WORK TO BE COMPLETED:
Copy the lines of data below verbatim, from the line holding "Select the 20 coin on silver wheel" through the line holding "coord(757,383)", both included.

Entries on target coordinates:
◇ ◇ ◇ ◇ ◇

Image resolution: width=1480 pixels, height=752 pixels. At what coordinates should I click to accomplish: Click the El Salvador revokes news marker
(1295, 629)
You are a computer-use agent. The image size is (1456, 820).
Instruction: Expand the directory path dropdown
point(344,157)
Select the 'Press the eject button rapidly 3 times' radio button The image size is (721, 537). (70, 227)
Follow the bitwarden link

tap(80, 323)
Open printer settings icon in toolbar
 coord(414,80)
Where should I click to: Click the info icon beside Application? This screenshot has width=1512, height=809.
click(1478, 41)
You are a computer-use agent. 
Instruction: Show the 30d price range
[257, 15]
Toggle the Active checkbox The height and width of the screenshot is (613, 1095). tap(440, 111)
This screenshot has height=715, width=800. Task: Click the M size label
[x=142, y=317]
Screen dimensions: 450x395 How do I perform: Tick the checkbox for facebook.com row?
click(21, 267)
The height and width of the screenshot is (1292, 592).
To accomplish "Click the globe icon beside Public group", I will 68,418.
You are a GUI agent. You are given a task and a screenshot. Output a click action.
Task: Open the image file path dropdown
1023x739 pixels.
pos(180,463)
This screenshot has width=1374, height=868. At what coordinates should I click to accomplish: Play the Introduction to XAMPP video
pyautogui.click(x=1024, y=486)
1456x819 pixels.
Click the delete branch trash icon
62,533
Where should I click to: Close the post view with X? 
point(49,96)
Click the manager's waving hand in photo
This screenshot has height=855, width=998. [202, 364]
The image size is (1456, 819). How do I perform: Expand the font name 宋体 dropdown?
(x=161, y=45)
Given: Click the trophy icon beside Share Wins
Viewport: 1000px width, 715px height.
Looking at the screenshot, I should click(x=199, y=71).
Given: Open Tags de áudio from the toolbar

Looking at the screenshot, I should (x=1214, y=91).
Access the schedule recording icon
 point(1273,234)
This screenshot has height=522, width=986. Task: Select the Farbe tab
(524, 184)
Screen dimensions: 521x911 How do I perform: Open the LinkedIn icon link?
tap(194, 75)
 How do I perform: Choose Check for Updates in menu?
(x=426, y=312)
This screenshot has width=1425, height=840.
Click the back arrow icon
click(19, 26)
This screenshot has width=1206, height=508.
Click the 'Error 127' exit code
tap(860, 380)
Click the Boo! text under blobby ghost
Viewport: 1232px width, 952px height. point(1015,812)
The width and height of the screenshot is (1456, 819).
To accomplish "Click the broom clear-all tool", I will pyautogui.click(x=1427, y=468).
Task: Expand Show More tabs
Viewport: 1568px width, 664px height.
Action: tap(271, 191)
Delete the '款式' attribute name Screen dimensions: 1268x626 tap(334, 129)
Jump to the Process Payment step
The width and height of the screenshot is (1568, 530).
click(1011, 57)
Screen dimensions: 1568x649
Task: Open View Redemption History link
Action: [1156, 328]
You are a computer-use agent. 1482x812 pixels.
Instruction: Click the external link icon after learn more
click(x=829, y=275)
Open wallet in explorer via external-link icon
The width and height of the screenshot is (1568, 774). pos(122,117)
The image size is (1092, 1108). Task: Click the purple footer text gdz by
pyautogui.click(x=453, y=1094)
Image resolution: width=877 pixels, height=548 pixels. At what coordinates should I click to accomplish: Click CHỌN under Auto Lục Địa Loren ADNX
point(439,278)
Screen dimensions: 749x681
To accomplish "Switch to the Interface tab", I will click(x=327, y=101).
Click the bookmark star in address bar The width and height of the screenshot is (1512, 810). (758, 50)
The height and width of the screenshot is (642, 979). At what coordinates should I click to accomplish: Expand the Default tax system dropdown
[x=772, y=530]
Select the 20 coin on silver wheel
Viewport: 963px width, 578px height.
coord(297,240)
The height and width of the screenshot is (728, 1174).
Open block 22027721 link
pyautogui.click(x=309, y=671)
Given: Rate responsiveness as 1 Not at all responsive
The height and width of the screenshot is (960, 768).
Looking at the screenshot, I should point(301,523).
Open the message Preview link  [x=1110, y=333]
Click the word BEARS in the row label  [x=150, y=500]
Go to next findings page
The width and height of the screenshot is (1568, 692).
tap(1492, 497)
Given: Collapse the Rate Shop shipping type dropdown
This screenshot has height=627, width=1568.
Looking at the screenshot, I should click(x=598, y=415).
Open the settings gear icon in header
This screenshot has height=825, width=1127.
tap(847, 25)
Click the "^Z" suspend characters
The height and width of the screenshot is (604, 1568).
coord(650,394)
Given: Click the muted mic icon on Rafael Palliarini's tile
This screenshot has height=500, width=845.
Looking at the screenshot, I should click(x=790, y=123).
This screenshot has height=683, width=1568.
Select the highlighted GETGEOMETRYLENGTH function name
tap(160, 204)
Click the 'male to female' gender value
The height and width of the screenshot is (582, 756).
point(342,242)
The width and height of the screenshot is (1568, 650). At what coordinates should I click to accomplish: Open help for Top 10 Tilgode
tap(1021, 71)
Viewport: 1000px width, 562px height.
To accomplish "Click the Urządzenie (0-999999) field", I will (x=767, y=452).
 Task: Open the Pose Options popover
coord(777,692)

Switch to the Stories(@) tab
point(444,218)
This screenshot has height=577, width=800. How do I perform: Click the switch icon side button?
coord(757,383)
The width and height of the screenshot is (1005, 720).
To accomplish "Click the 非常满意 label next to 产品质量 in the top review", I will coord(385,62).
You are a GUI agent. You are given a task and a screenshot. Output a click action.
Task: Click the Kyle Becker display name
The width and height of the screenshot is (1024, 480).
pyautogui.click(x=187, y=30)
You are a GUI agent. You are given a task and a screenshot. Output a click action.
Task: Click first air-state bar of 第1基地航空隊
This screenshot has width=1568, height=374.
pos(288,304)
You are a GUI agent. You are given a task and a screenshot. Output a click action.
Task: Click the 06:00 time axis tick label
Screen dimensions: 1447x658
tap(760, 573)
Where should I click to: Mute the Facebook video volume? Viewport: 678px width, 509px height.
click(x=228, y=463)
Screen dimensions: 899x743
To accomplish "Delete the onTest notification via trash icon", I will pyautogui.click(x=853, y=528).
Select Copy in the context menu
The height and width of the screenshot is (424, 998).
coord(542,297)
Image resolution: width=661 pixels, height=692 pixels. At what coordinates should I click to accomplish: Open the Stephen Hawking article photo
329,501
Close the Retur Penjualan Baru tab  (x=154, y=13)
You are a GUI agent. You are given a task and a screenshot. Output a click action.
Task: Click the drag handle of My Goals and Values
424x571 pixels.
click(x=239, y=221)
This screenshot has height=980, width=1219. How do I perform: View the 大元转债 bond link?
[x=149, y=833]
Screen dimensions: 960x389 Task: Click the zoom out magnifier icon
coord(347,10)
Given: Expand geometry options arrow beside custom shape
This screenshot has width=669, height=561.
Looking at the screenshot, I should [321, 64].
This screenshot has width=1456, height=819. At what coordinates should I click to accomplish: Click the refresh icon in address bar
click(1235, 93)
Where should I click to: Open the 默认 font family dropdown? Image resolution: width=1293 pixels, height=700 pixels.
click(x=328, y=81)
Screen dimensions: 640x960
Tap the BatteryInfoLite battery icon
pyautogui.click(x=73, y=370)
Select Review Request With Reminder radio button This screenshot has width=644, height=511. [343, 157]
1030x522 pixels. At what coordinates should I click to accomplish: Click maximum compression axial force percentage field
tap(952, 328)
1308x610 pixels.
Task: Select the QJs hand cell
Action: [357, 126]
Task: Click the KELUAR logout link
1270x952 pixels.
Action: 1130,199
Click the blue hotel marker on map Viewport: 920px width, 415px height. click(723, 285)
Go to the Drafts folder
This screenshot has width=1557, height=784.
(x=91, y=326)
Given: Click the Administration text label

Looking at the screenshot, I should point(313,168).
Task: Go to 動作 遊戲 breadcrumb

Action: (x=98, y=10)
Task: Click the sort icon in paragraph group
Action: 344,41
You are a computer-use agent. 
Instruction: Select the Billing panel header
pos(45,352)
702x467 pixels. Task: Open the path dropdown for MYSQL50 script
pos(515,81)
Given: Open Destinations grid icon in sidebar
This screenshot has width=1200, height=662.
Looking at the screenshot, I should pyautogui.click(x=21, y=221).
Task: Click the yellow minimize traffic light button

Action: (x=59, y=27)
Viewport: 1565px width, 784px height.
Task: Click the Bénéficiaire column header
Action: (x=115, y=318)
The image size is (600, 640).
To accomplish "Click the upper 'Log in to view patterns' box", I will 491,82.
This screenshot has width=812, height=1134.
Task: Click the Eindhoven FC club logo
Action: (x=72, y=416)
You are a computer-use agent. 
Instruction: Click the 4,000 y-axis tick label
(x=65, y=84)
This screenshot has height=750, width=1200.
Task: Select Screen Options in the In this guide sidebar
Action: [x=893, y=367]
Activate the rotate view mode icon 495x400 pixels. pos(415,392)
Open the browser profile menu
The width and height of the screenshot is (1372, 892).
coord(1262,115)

◇ ◇ ◇ ◇ ◇

TASK RESPONSE:
Select the 20 coin on silver wheel
Viewport: 963px width, 578px height.
coord(297,240)
The height and width of the screenshot is (728, 1174).
Open block 22027721 link
pyautogui.click(x=309, y=671)
Given: Rate responsiveness as 1 Not at all responsive
The height and width of the screenshot is (960, 768).
Looking at the screenshot, I should point(301,523).
Open the message Preview link  [x=1110, y=333]
Click the word BEARS in the row label  [x=150, y=500]
Go to next findings page
The width and height of the screenshot is (1568, 692).
tap(1492, 497)
Given: Collapse the Rate Shop shipping type dropdown
This screenshot has height=627, width=1568.
Looking at the screenshot, I should click(x=598, y=415).
Open the settings gear icon in header
This screenshot has height=825, width=1127.
tap(847, 25)
Click the "^Z" suspend characters
The height and width of the screenshot is (604, 1568).
coord(650,394)
Given: Click the muted mic icon on Rafael Palliarini's tile
This screenshot has height=500, width=845.
Looking at the screenshot, I should click(x=790, y=123).
This screenshot has height=683, width=1568.
Select the highlighted GETGEOMETRYLENGTH function name
tap(160, 204)
Click the 'male to female' gender value
The height and width of the screenshot is (582, 756).
point(342,242)
The width and height of the screenshot is (1568, 650). At what coordinates should I click to accomplish: Open help for Top 10 Tilgode
tap(1021, 71)
Viewport: 1000px width, 562px height.
To accomplish "Click the Urządzenie (0-999999) field", I will (x=767, y=452).
 Task: Open the Pose Options popover
coord(777,692)

Switch to the Stories(@) tab
point(444,218)
This screenshot has height=577, width=800. How do I perform: Click the switch icon side button?
coord(757,383)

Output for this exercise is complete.